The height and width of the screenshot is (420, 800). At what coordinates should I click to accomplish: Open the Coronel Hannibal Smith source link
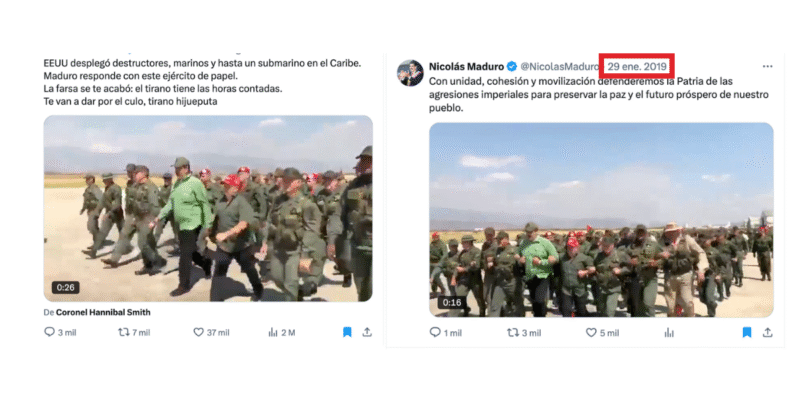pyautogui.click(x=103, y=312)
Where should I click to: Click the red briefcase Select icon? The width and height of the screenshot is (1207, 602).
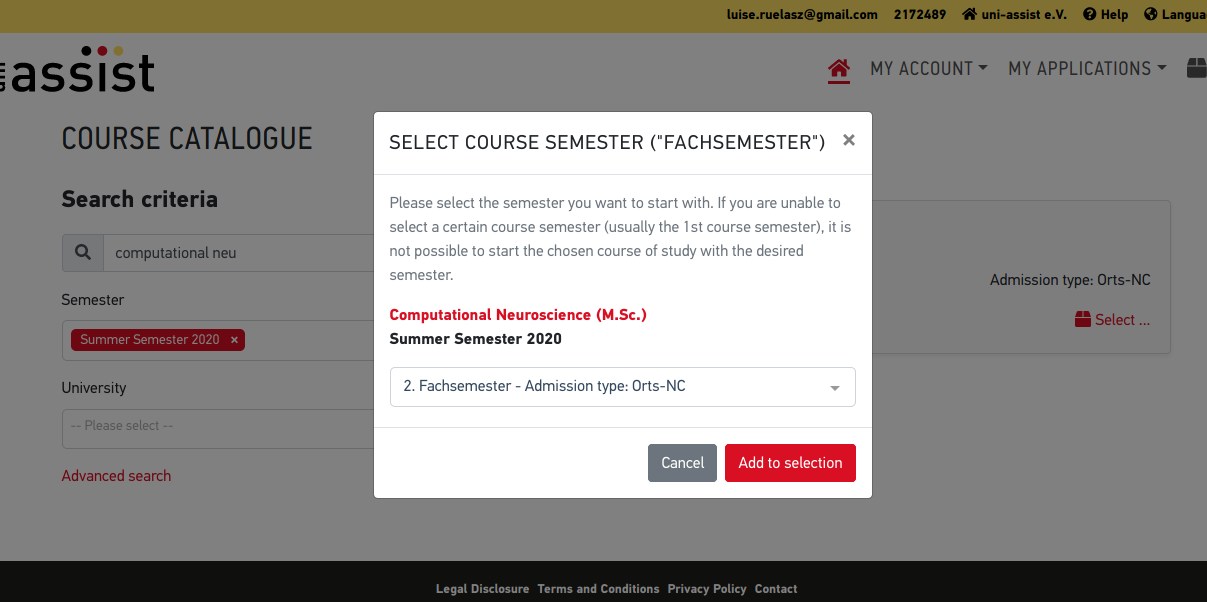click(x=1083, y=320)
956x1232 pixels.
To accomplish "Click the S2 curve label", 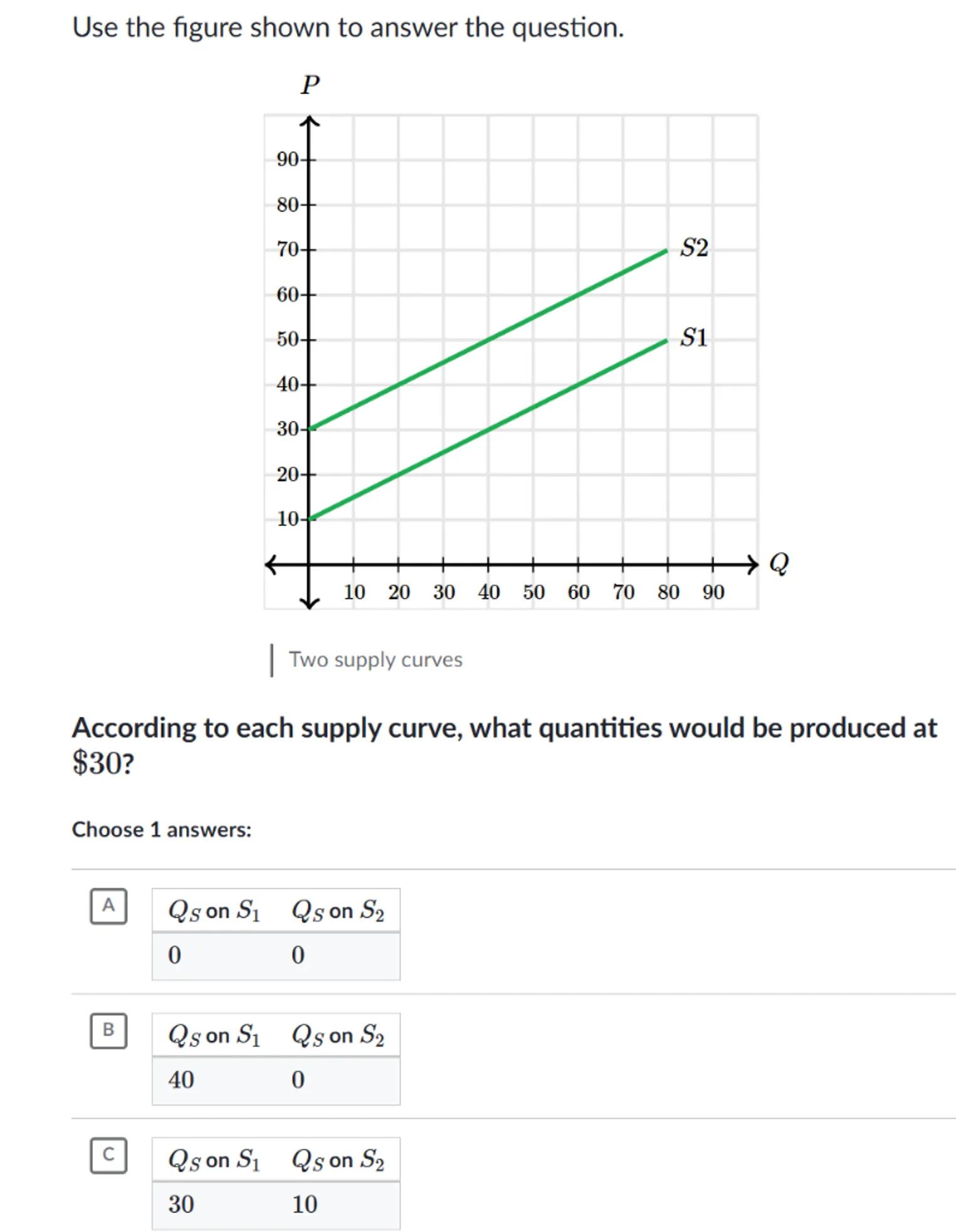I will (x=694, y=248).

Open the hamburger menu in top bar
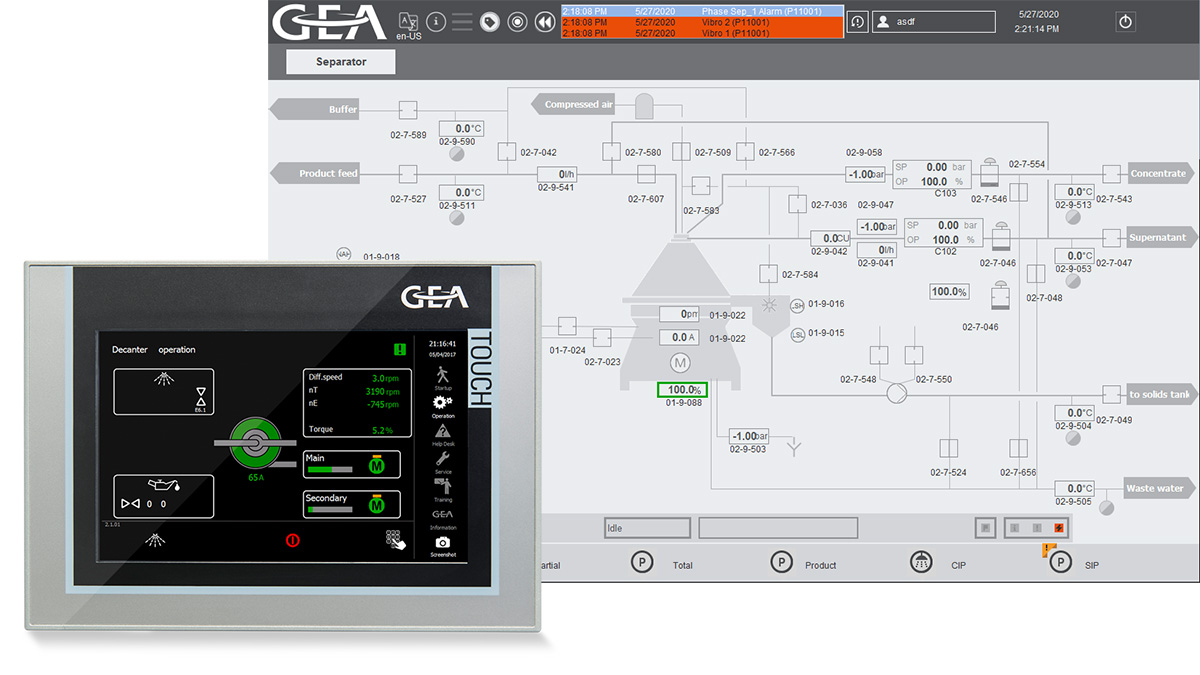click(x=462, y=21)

**Problem requirements:** Everything from the first line of the entries through the line containing "956x1232 pixels." is to be transcribed exactly; the pictures are not.

**Solution:**
The height and width of the screenshot is (420, 800). At what coordinates should I click to accomplish: Open the Coronel Hannibal Smith source link
pyautogui.click(x=103, y=312)
Where should I click to: Click the red briefcase Select icon? The width and height of the screenshot is (1207, 602).
click(x=1083, y=320)
956x1232 pixels.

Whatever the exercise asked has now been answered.